As activists and diplomats first assembled in Dubai for Cop28, the UN’s climate summit, a fortnight ago, the chances of significant progress seemed slim. War had returned to the Middle East and the geopolitical order was fragmenting. The choice of the summit’s host country—the United Arab Emirates, one of the world’s leading petrostates—and its chairman, Sultan al-Jaber, the head of its national oil company, threatened to turn the event into a giant exercise in greenwashing.
Instead, Cop28 defied the pessimists. For the first time the world has agreed to move away from the coal, oil and natural gas that are the principal causes of global warming. The 198 parties to the UN Framework Convention on Climate Change agreed on a text that called for a transition away from fossil fuels “in energy systems, in a just, orderly and equitable manner".
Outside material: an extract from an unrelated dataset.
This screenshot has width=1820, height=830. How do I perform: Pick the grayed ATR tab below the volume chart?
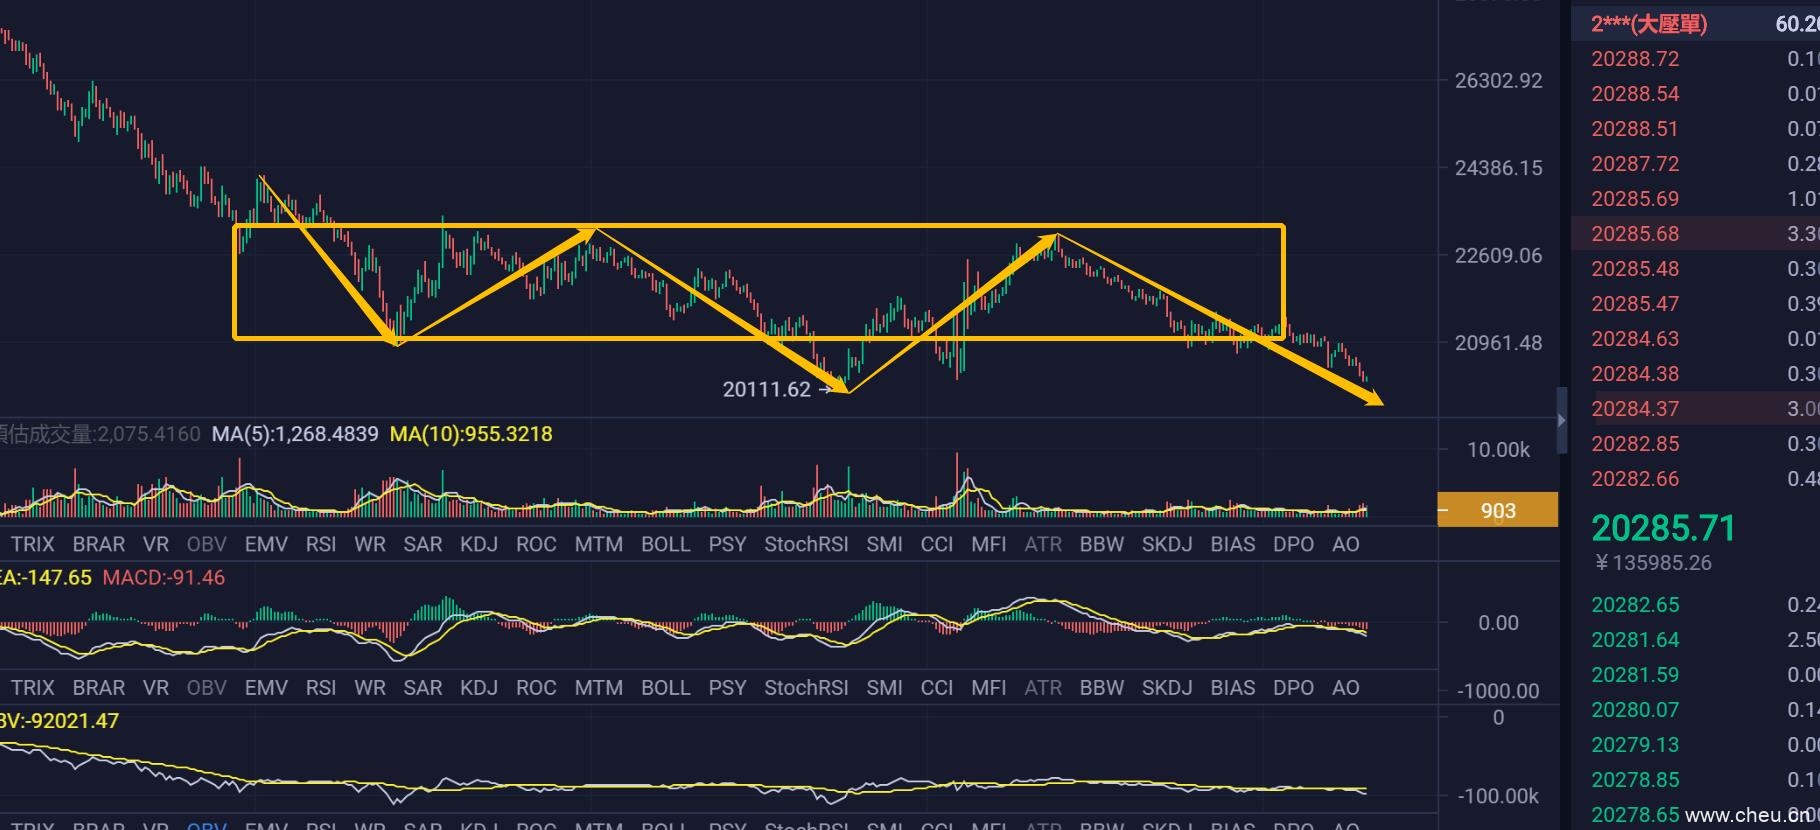1042,544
Some will be disappointed at the compromises made. The Europeans had hoped to agree to “phase out" fossil fuels entirely, to which fossil-fuel producers refused to sign up. Small island countries say their voices were not heard.
The deal states that only “unabated" coal power will be phased down, leaving the option of the dirtiest fuel continuing to be burnt as long as its emissions are captured at source. Nonetheless, the document is an important, and realistic, step forward. The call to phase out fossil fuels was both politically naive and economically unfeasible.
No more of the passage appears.